There are other valid reasons for pedestrians to take precautions when crossing roadways, whether at intersections or elsewhere, or when walking along a road, large or small. High on the list of those reasons is that Georgia is a modified comparative negligence state. In states with "comparative negligence" or "comparative fault," an injured plaintiff's compensation is reduced by the percentage of fault borne by the plaintiff for the occurrence of the accident. For instance, a pedestrian crossing against the light might be hit by a car and suffer $100,000 in damages. However, if the jury finds that the pedestrian was 25 percent at fault for the accident (because of crossing against the light), then the pedestrian could recover only $75,000, forgoing one-fourth of the pedestrian's potential recovery based on the finding of fault.
While drivers must yield to pedestrians who are lawfully in a crosswalk, that doesn't mean any pedestrian can cross a roadway at a crosswalk at any time and not be at fault. At intersections or crosswalks controlled by a traffic signal, the pedestrian is obligated to wait until the signal is in his favor. The pedestrian cannot simply start crossing the road, against the signal, and just expect traffic to stop for him. The pedestrian has a duty, particularly at crosswalks not governed by a traffic signal but also when crossing a road at any point, to make sure that it is safe to cross the road. Failure to make that determination can result in a finding that the pedestrian was partially at fault for the accident.

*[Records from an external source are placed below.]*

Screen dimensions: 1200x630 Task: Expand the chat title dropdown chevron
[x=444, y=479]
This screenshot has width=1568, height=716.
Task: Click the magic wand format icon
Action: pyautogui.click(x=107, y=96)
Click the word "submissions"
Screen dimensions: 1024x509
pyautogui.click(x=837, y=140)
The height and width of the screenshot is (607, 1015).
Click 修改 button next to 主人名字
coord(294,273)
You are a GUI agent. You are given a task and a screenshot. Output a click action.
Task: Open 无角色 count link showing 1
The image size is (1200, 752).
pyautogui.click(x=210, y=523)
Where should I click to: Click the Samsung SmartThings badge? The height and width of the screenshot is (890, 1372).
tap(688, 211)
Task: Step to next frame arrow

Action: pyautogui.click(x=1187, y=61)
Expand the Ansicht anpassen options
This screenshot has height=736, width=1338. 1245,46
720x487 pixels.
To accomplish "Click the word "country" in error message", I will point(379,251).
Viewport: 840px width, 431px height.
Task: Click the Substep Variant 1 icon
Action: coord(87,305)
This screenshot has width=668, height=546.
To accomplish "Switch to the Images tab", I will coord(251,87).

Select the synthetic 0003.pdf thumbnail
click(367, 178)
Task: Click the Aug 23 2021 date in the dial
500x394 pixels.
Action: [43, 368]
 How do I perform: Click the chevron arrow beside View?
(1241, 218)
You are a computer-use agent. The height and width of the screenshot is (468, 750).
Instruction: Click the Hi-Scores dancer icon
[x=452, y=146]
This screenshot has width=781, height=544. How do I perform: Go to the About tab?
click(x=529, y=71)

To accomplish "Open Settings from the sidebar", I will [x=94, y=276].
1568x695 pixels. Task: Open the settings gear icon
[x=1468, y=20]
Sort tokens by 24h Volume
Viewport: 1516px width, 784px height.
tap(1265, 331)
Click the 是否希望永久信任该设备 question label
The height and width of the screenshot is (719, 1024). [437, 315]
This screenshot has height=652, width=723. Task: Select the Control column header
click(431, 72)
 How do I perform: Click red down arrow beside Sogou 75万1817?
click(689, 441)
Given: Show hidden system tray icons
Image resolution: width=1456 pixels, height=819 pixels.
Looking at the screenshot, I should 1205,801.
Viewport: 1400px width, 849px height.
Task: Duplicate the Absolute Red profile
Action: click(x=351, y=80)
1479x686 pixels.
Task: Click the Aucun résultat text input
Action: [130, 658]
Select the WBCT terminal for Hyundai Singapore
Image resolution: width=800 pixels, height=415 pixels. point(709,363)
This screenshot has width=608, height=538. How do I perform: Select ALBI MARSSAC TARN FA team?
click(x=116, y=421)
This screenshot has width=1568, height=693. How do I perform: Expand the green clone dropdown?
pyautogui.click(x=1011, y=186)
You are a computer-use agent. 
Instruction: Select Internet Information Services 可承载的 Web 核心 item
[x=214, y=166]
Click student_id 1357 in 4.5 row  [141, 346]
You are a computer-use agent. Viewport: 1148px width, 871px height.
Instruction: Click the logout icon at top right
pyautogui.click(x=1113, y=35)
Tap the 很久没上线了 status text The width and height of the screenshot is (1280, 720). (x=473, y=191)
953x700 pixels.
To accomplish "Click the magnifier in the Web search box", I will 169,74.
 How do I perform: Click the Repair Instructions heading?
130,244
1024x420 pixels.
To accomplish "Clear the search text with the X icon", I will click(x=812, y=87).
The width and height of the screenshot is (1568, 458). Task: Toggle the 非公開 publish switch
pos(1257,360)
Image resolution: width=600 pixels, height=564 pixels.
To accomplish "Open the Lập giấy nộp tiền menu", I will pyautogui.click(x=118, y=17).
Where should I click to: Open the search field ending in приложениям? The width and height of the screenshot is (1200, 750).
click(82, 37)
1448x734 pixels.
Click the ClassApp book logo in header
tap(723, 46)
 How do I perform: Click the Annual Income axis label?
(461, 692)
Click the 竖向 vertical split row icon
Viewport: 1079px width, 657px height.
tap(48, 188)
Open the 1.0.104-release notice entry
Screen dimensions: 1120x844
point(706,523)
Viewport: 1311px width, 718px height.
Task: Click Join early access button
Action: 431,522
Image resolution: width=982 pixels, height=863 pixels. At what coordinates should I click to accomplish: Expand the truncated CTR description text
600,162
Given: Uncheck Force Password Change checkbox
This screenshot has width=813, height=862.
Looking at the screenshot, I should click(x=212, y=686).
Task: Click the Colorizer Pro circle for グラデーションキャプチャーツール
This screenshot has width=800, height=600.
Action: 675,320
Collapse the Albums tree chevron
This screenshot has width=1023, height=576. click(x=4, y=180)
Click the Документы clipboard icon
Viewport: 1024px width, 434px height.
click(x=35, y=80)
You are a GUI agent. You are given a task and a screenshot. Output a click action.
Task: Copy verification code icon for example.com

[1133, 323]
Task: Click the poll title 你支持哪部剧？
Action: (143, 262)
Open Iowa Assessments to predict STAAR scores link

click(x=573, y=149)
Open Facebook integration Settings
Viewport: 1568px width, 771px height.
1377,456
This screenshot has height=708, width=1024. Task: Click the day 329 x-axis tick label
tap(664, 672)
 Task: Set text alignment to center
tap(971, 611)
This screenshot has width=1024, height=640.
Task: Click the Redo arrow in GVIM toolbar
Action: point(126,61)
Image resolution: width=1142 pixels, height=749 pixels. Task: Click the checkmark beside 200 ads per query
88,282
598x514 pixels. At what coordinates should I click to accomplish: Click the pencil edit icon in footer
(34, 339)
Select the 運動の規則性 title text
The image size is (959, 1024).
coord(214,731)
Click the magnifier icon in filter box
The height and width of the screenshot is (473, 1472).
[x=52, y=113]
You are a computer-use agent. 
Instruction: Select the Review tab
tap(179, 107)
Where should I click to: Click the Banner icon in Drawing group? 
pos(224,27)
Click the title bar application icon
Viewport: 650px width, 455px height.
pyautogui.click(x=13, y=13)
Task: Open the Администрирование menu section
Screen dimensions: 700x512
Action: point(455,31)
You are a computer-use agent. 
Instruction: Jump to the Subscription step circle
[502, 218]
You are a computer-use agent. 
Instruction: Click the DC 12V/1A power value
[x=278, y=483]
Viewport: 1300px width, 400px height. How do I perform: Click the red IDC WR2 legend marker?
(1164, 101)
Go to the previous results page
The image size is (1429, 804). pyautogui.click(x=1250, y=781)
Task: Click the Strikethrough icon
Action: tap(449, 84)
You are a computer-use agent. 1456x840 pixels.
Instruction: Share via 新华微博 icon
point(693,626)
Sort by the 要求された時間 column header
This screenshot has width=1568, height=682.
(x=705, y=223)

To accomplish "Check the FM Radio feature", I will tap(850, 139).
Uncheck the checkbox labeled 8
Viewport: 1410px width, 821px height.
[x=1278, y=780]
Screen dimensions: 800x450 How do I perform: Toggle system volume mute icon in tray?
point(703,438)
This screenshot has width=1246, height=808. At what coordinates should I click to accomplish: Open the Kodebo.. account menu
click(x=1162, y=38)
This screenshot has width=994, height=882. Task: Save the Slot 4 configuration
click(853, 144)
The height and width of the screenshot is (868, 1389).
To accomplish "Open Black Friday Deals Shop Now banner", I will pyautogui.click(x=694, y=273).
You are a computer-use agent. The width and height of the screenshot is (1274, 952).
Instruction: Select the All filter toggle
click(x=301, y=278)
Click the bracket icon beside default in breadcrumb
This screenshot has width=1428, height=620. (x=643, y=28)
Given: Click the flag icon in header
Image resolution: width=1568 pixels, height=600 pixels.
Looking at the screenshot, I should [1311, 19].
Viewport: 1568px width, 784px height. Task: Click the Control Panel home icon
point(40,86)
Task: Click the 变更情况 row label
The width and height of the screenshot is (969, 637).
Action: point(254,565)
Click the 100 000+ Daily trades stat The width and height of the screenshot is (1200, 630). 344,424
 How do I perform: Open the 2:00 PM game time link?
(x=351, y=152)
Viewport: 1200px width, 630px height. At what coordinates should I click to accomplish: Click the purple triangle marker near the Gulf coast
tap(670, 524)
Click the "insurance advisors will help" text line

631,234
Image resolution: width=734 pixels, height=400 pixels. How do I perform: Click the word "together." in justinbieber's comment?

In Georgia, if a pedestrian is 50 percent or more responsible for an accident crossing a roadway, the law bars the pedestrian from recovering any damages. Any finding of partial liability of less than 50 percent will reduce your potential recovery proportionately.Call Slappey & Sadd Today to Schedule a Free Case Evaluation with an Atlanta Pedestrian Accident Lawyer
If you have been injured in a traffic accident as a pedestrian, you should talk with an attorney to see if you have options for recovering damages. Contact the attorneys at Slappey & Sadd for a free consultation to discuss your case by calling (404) 255-6677. Our attorneys serve the entire state of Georgia, including Smyrna, Decatur, and Marietta. You also can reach us through our online contact form.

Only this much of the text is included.